- PAGE EXCERPT:
Posted on Jan 28, 2022 in:
  • Built Green News

Author: Sonja O'Claire, Built Green Program Manager

All Built Green homes are designed to reach beyond current Washington state building and energy codes—creating greener, healthier, and more equitable homes. However, not all Built Green homes are equal, and building standards and innovations change over time.

In Washington State, the building and energy codes are updated in a 3-year cycle. When the state codes change, typically requiring a higher level of performance and energy efficiency, Built Green must update its checklists to ensure Built Green certifications are representing beyond-code, innovative, and high-performance building practices. Every credit is assigned a point value based on its level of impact, difficulty or cost to implement. Built Green develops its checklist credits with advisory from leading industry professionals to navigate state code changes, technological advancements, and leading-edge best practices. To help distinguish these changes, Built Green checklists are assigned a version number for the year they were implemented. You can see a summary of the previous 2017/2018 version here. In 2021, we released updates for our new construction checklists to respond to code changes.

- RAW DATA:
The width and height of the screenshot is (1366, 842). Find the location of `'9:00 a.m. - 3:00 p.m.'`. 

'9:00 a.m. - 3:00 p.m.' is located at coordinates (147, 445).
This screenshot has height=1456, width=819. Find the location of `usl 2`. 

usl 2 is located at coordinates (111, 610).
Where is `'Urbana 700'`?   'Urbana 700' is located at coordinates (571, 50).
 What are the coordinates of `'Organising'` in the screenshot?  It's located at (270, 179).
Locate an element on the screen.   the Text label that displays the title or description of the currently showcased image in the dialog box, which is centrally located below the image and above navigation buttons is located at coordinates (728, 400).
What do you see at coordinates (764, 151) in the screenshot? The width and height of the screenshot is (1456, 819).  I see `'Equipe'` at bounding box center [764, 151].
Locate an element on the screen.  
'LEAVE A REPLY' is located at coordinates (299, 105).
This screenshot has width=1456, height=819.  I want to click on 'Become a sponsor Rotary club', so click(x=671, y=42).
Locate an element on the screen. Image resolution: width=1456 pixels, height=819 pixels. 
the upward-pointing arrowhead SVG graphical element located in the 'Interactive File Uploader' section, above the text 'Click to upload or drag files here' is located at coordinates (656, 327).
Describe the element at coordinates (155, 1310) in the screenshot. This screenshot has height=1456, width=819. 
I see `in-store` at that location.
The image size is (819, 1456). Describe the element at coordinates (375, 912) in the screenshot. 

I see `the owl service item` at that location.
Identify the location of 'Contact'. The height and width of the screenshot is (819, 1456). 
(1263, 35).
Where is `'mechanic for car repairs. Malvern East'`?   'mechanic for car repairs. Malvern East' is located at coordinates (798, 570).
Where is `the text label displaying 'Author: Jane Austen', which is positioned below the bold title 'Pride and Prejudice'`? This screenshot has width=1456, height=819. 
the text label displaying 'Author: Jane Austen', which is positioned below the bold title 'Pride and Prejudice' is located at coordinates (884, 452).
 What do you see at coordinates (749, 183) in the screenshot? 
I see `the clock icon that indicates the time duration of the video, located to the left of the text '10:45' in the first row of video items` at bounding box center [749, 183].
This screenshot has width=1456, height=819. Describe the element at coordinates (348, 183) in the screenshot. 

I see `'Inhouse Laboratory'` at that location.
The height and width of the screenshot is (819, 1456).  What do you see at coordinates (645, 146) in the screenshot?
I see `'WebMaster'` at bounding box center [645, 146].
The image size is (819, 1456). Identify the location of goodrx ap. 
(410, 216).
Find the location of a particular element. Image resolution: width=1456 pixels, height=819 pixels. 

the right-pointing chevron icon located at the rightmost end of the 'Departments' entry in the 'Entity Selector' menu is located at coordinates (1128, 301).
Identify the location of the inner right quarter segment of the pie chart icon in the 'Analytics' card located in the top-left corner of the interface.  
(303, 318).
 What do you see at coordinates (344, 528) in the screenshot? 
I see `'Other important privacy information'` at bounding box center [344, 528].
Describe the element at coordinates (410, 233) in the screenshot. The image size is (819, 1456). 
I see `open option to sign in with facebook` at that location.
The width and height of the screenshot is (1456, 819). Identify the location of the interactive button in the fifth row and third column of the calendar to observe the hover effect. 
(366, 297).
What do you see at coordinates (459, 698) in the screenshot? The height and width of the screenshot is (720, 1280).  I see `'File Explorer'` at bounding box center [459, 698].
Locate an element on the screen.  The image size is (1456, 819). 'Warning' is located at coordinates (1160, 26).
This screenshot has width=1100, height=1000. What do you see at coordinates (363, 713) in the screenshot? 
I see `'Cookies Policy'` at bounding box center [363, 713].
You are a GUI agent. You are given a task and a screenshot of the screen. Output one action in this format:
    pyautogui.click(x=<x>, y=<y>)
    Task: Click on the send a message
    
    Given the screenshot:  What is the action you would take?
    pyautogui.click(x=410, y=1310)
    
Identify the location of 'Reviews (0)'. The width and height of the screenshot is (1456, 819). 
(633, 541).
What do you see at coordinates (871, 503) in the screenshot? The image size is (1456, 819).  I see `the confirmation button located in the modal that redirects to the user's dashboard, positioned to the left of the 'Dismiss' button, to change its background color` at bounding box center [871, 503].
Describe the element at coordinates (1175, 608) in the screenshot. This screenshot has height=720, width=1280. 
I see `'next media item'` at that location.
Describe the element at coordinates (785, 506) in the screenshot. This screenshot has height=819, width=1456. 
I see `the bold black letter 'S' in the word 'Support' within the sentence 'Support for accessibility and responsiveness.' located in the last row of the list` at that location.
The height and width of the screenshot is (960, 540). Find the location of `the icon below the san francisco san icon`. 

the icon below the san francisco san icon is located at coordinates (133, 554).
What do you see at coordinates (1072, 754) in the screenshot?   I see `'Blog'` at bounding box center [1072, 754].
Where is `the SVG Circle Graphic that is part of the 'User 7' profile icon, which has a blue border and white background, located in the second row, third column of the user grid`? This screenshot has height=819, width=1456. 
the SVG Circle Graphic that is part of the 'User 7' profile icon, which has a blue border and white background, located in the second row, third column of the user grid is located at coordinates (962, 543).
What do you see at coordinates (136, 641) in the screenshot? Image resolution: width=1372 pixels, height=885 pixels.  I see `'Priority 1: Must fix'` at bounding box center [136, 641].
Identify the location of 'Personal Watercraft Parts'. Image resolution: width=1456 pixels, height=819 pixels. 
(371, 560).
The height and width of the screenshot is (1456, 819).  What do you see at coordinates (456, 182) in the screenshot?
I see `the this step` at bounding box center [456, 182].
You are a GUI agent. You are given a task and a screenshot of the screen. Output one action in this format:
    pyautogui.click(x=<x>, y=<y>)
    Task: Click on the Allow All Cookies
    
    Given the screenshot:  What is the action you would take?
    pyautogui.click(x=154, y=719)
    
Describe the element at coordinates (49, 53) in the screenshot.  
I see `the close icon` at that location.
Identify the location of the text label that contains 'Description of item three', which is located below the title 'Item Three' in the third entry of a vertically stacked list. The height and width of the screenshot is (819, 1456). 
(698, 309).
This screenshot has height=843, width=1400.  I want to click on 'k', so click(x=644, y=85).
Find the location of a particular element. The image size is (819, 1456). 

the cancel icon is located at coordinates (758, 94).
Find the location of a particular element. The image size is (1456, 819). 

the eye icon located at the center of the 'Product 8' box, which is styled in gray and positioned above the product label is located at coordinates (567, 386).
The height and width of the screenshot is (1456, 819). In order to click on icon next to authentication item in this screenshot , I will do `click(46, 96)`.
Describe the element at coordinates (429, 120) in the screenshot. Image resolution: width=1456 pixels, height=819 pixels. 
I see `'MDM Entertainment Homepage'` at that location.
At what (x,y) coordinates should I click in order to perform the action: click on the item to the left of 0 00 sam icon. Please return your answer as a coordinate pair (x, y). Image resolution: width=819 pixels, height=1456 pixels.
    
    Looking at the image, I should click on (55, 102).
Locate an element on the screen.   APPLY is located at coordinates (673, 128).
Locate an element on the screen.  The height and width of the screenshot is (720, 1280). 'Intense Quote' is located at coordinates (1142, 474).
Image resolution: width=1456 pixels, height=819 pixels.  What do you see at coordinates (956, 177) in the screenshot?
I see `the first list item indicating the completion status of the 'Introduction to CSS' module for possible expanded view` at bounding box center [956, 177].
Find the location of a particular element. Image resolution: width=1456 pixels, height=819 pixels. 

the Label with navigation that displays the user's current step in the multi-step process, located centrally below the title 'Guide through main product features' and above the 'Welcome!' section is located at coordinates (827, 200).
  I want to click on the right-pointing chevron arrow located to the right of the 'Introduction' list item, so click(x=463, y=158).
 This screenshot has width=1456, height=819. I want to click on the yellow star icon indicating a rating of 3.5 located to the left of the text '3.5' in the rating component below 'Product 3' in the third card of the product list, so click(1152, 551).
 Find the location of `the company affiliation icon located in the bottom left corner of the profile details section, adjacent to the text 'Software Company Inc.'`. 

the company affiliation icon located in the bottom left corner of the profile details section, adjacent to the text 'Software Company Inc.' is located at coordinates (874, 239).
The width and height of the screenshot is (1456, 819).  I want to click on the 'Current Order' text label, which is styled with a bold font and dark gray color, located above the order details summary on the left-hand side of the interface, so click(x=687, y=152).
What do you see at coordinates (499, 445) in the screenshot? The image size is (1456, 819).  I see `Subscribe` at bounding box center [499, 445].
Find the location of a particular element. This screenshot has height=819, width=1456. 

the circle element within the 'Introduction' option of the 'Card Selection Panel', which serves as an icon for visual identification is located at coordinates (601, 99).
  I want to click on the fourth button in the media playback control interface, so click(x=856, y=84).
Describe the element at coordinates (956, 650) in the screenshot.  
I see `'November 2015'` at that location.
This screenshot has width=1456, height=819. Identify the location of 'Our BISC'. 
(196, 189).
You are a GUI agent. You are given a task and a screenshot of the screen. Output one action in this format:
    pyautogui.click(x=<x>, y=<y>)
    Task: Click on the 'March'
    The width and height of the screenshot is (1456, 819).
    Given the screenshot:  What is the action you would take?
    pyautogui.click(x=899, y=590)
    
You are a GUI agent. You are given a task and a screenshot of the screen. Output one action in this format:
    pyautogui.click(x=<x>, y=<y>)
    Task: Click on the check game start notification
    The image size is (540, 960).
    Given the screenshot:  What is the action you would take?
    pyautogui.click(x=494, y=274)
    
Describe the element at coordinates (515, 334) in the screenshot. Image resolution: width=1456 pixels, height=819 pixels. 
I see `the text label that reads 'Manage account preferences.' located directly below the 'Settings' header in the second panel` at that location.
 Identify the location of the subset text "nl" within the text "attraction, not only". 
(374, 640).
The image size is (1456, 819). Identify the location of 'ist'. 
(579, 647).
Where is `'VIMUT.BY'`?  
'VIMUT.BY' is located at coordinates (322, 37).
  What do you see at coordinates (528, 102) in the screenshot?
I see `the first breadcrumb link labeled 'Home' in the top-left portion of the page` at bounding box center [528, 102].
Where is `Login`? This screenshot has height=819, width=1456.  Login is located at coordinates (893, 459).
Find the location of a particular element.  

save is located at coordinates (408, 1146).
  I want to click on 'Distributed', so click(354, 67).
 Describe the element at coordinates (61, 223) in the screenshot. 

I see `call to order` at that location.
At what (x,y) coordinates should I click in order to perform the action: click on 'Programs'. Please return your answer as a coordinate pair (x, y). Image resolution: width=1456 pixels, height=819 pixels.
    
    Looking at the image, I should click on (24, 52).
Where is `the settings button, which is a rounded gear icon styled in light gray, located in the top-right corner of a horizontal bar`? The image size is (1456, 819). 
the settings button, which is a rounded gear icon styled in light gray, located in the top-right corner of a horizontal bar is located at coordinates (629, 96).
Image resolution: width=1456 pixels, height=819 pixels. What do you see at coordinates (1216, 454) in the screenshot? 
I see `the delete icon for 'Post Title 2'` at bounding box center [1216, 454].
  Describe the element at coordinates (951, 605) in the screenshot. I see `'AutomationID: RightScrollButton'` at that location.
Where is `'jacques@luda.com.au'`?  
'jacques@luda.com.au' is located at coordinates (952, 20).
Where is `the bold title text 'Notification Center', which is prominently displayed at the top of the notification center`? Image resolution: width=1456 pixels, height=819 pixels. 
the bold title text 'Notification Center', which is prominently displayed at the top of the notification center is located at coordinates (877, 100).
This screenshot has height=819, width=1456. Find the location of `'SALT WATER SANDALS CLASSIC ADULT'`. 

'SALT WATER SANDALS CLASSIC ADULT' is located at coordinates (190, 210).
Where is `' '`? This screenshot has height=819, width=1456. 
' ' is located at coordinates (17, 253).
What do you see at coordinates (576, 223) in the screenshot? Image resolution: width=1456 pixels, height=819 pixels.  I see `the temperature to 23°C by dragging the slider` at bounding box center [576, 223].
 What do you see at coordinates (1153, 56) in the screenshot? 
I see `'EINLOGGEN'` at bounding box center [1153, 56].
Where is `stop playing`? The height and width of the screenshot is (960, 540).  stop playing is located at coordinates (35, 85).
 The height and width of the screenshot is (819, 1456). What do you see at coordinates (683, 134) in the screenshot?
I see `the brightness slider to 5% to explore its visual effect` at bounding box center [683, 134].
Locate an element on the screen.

- PROBLEM TO WORK ON:
In the Built Green post, how often are Washington State's building and energy codes updated?

- CORRECT OUTPUT:
They are updated in a 3-year cycle.